Forest Simmons fsimmons at pcc.edu
Sun Jan 11 16:27:26 PST 2004

```On Mon, 5 Jan 2004 Dgamble997 at aol.com wrote:

> >In a realistic scenario, it's inconceivable that individual voters (even
> >hypothetical ones) would know their own preference orders, yet fail to
> >know their own utility levels for each candidate.
>
> I disagree, you have say 4 flavours of ice cream ( chocolate, mint,
> strawberry and vanilla). What is the easier task to establish a ranking or give each a
> cardinal utility rating? I finding ranking the ice creams easier than giving
> them a utility rating on a say a scale of 0 to 100.
>

Suppose that you rank the respective flavors 1, 2, 3, and 4. Then nominal
ratings would be 100%, 66.7%, 33.3%, and zero, respectively.

Evenly spaced ratings could be the default interpretation of ranked
ballots for voters that preferred rankings to ratings.

If evenly spaced ratings were published in a voters' pamphlet, the voters
could make minor adjustments to improve the accuracy.

For example, suppose that you felt that mint was a close second, and that
strawberry was somewhat closer to mint than to vanilla.  Then you could
adjust the numbers to reflect these feelings, say  100%, 90%, 50%, and
zero.

These numbers may not perfectly reflect your utilities, but they would
represent them better than mere ordinal information, i.e. ranks.

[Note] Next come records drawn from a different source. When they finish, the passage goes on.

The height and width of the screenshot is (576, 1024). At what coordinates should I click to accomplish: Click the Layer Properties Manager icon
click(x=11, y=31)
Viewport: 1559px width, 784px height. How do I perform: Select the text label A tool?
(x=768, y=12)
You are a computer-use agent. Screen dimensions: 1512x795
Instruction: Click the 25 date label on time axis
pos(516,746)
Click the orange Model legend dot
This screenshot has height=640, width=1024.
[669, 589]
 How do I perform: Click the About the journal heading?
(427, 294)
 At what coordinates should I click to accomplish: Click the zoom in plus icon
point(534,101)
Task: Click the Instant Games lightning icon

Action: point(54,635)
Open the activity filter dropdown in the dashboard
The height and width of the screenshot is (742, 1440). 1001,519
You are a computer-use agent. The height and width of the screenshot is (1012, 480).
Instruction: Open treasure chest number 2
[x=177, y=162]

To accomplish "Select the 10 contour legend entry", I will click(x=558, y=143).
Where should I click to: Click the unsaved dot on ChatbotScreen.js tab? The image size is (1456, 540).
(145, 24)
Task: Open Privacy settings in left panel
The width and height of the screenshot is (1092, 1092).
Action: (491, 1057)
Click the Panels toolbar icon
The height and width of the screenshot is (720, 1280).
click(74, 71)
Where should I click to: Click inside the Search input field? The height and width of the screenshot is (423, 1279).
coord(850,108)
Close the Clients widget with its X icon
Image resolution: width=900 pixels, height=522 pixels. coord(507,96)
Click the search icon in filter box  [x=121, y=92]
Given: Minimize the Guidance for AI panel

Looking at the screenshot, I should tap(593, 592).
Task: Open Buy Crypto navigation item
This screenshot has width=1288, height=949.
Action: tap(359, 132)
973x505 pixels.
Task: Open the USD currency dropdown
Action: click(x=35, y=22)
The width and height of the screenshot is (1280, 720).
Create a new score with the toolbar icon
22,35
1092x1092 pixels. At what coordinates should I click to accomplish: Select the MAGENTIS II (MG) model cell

If the ballots were used for MAM, RP, SSD, IRV, etc. it wouldn't make any
instrumental difference if you used the evenly spaced ratings or the
adjusted ratings, but the satisfaction of increased expressivity is not to
be sneezed at.

More to the point of this thread (Testing 1,2,3) if we are going to
compare various methods, some of which are based on CR ballots and some of
which are based on ranked preference ballots, the simulations need some
common denominator.  Since it is easy to convert CR ballots to ranked
ballots, and problematic to go from ranked to CR, it would seem more
natural to use CR ballots as the common denominator.

Here's a sample table of evenly spaced percentages:

Two: 0,100%
Three: 0,50%,100%
Four:0,33.3%,66.7%,100%
Five:0,25%,50%,75%,100%
Six:0,20%,40%,60%,80%,100%
Seven:0,16.7%,33.3%,50%,66.7%,83.3%,100%

etc.

Forest

```